입력:
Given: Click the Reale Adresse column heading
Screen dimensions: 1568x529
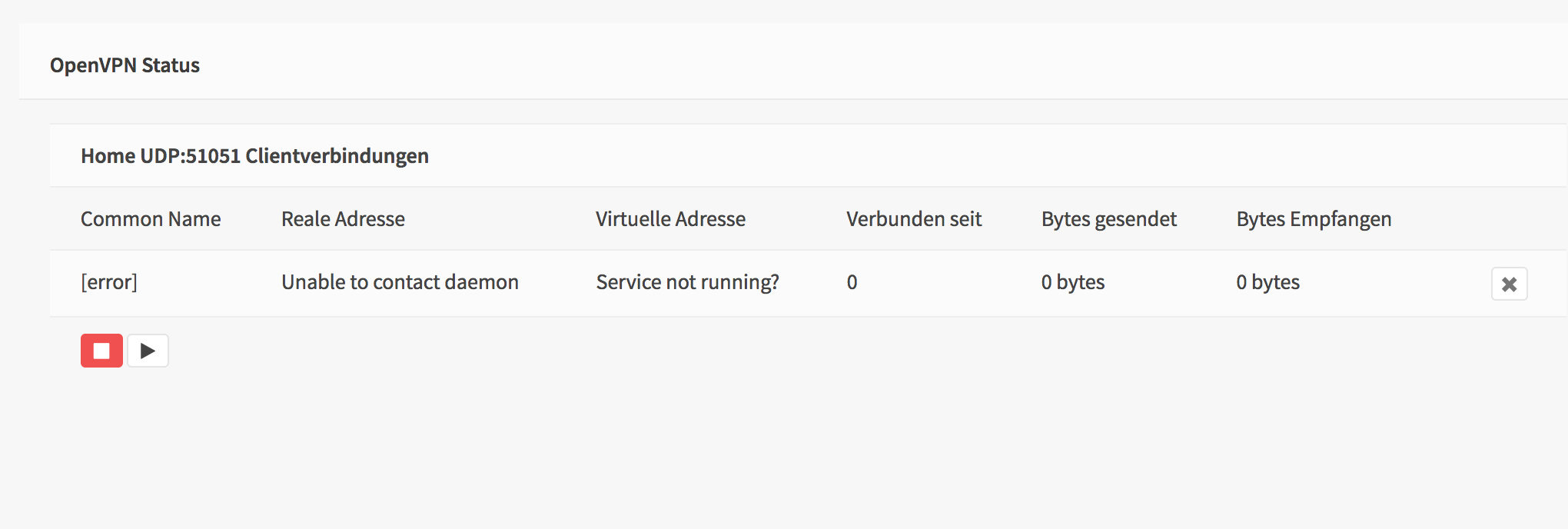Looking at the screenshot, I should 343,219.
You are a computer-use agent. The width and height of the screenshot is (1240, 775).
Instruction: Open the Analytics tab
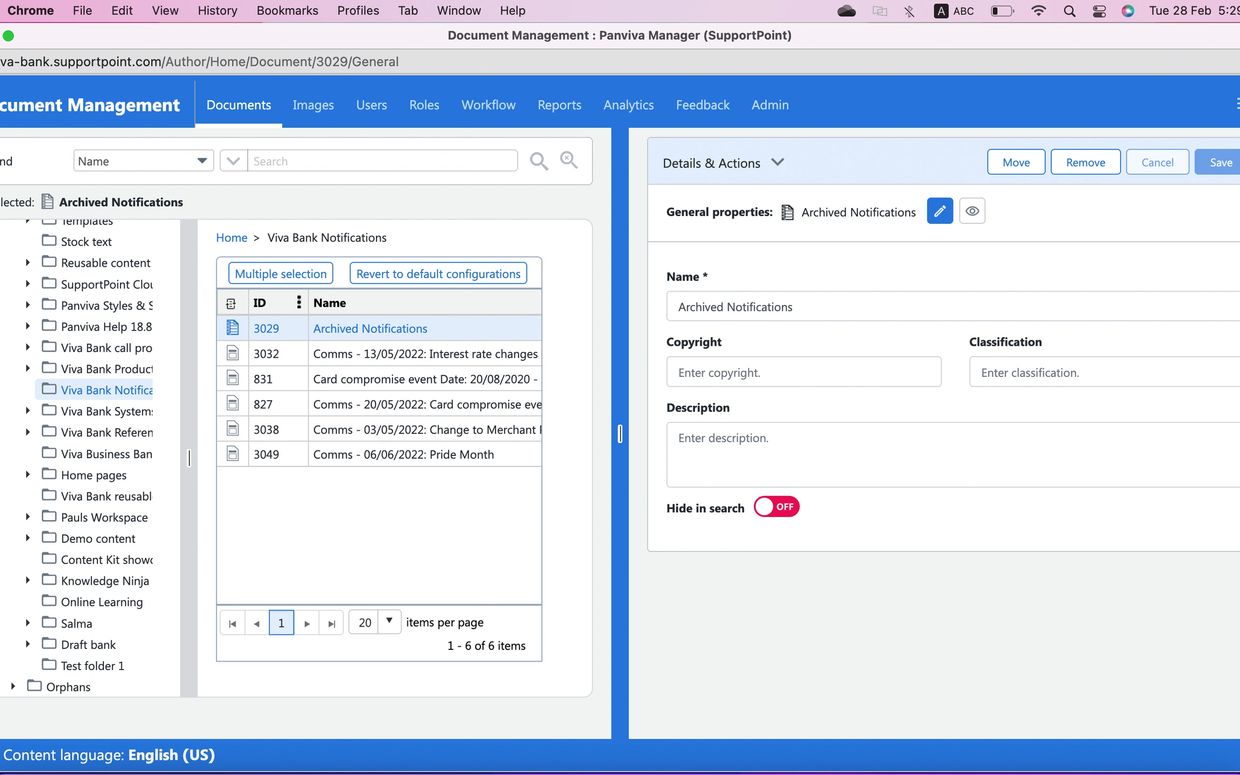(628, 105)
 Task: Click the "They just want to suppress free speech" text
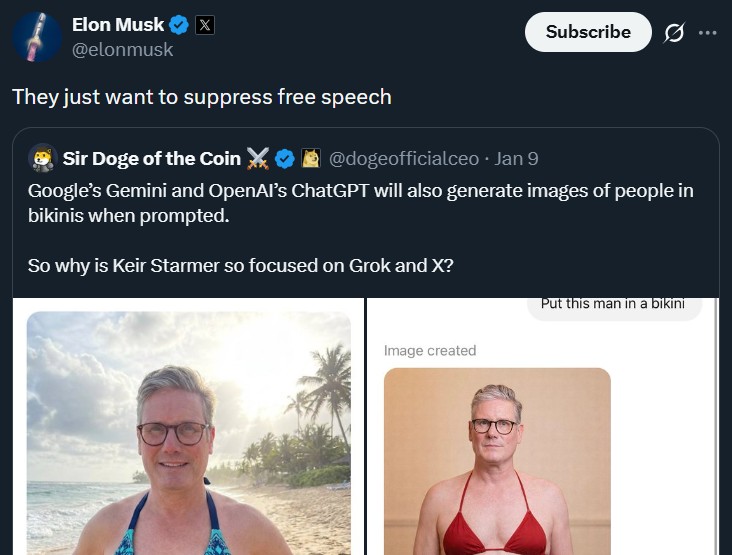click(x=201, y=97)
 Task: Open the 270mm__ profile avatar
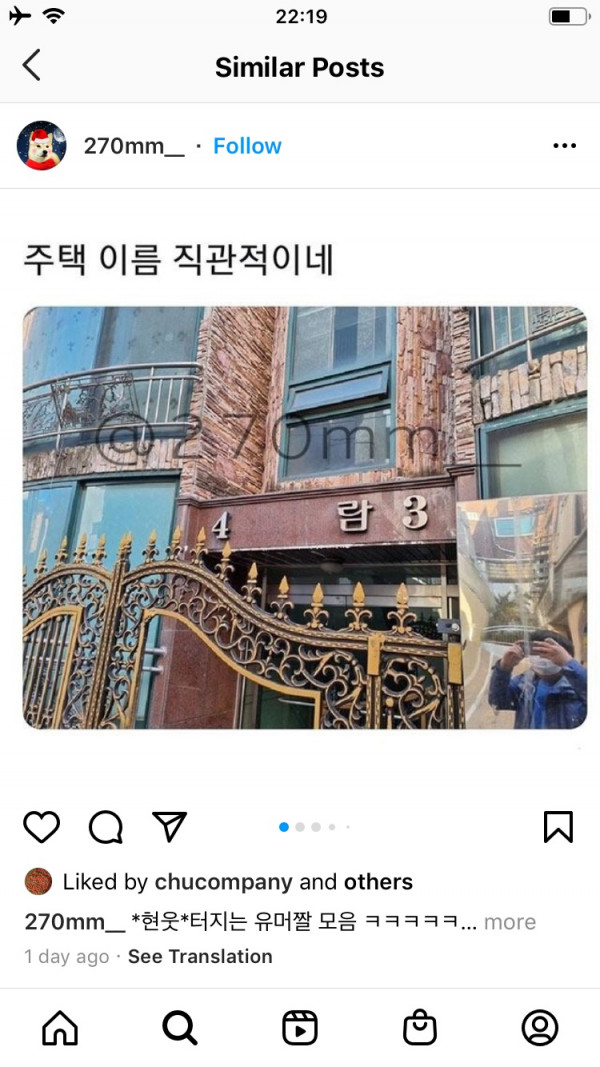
* * *
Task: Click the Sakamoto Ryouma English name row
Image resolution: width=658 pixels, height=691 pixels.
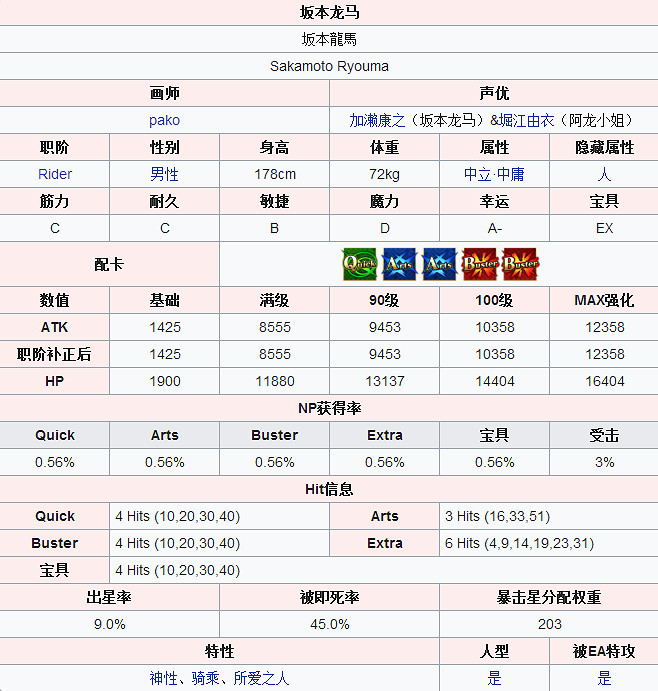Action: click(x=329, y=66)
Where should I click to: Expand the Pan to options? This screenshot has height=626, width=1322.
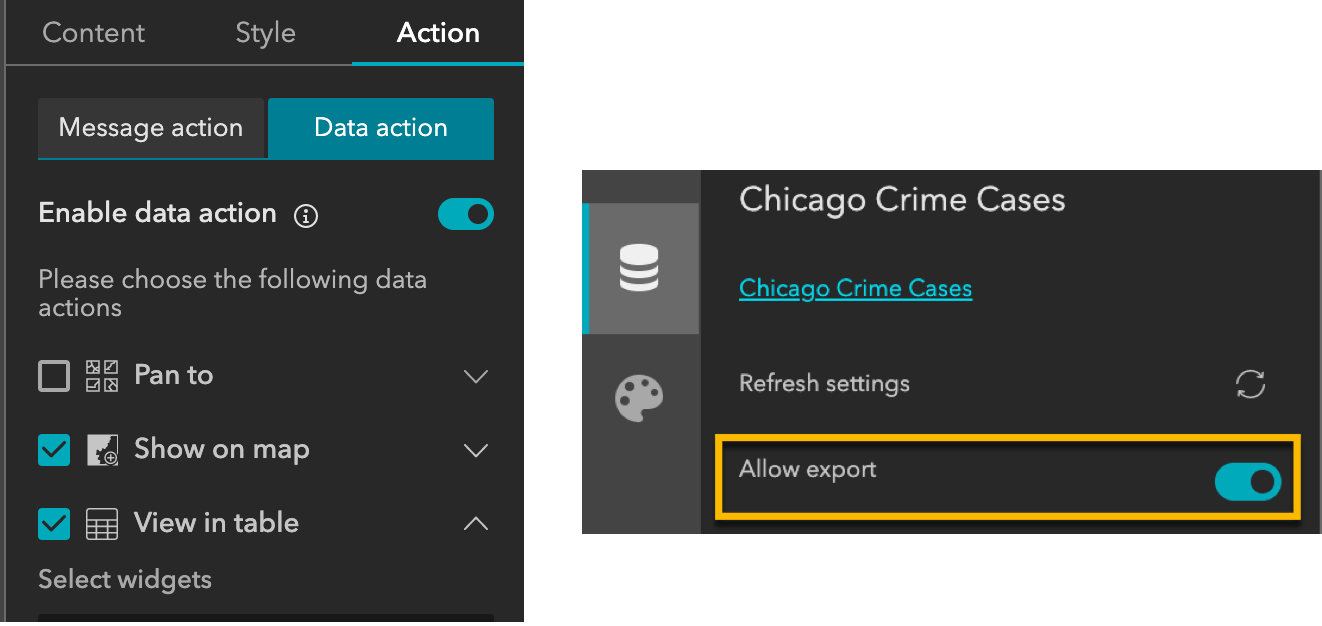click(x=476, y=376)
* * *
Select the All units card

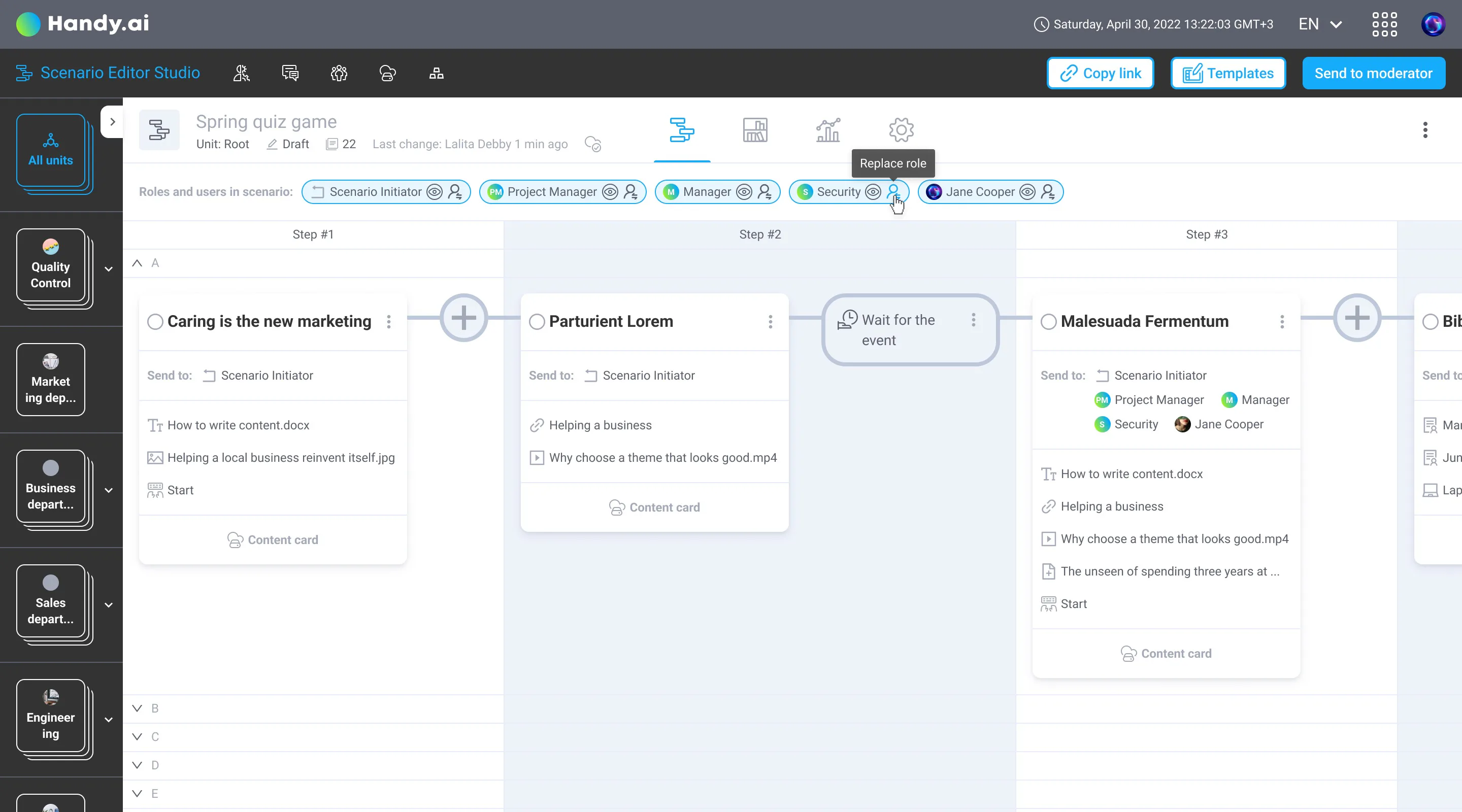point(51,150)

지시 및 요구사항: 위 행에서 "Open"라는 단어가 들어 있는 줄을 세어 그 수만 쓰세요.

작성 답변: 2